Assam and Meghalaya are once again under water. But unlike past years, where erratic monsoons bore the blame, this year’s catastrophic floods have a far more human-made origin: a wave of reckless infrastructure development spearheaded by central highway authorities.
Experts and civil society groups are now pointing directly at the National Highways Authority of India (NHAI) and the National Highways and Infrastructure Development Corporation Limited (NHIDCL) for triggering ecological collapse across the hills and valleys of the Northeast.From Jorabat on the Assam-Meghalaya border to the once-thriving towns of Dalu and Silkigre in West Garo Hills, the flooding follows a chillingly clear pattern. Every major inundated area sits adjacent to ongoing or recently completed highway works — roads cut into hills without slope stabilisation, debris dumped into riverbeds, and construction carried out with no consideration for drainage or runoff patterns.

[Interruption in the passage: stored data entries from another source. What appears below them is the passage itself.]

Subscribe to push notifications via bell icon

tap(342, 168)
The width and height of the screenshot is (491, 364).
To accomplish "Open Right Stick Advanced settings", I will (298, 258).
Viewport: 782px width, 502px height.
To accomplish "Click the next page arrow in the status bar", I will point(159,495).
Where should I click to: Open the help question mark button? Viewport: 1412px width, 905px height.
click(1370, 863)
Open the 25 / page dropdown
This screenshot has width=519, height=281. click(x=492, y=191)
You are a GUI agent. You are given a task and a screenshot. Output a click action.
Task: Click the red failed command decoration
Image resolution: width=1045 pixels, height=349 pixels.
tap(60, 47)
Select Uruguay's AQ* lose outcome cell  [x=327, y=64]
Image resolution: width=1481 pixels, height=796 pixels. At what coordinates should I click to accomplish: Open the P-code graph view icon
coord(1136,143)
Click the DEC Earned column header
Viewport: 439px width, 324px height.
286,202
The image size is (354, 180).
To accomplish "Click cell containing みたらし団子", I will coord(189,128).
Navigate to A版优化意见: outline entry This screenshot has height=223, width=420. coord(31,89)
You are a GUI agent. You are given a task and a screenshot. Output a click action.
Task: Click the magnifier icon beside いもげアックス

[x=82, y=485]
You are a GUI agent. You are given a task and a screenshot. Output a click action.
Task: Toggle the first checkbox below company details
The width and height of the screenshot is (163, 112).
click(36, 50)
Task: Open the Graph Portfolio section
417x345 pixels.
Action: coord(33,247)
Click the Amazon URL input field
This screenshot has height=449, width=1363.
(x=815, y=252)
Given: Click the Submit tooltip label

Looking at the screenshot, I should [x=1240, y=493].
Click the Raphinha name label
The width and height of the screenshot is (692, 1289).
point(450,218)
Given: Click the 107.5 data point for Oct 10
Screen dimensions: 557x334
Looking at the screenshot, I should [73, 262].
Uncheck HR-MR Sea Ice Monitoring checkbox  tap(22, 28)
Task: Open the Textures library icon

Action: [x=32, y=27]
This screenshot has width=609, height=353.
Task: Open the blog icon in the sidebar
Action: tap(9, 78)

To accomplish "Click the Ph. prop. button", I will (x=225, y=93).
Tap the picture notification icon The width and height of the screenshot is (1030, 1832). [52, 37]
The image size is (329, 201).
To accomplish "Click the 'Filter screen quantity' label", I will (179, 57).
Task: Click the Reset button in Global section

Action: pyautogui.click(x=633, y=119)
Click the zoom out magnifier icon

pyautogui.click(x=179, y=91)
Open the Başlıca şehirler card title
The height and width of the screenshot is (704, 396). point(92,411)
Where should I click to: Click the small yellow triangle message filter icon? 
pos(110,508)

In Guwahati, urban highways have turned into streams. On the NH-17 corridor, which connects Tura to Guwahati, key stretches were washed away under relentless water flow. In each instance, local residents have flagged unchecked dumping of construction material by contractors into water bodies and riverbanks, a violation of every principle of sustainable engineering. These warning signs were ignored.The Shillong-Dawki road project in Meghalaya stands as a painful reminder of what happens when such negligence goes unaddressed. In 2023, two lives were lost in a landslide attributed to poor construction and lack of geological safeguards. Despite repeated red flags from engineers, local administrators, and even elected officials, NHIDCL has reportedly failed to adhere to basic safety protocols or initiate long-term environmental reviews.
In the Barak Valley region of Assam and across key parts of NH-6, similar tragedies are unfolding. Roads submerged, culverts overwhelmed, and livelihoods destroyed — not by rain alone, but by systemic disregard for the hydrological and ecological logic of the land.Meanwhile, political intervention has offered little comfort. The Supreme Court has nudged Assam and Meghalaya to coordinate flood management and examine transboundary water impacts. But local voices allege that high-level meetings have been diverted towards border realignment issues and politically sensitive matters linked to NRC and CAA implementation, leaving flood mitigation on the back burner.
Urban planners, geologists, and community leaders are now calling for urgent reform. Among their demands are a complete halt to all hill-cutting operations until independently assessed, strict penal action against defaulting contractors, and immediate judicial scrutiny of all ongoing projects for environmental violations. There’s also growing demand for compensation and restoration works in the worst-affected districts.More importantly, they insist on a shift in how infrastructure is planned. Roads and highways cannot continue to be built at the cost of ecological integrity and local safety. Development, they argue, must be people-centred, future-focused, and rooted in the climatic realities of the Himalayan foothills.
As rains continue to lash Assam and Meghalaya, it is no longer just about flood control. The question is whether state and central authorities can rise above bureaucratic inertia and political distraction to prevent further devastation. The clock is ticking — and nature, clearly, will not wait.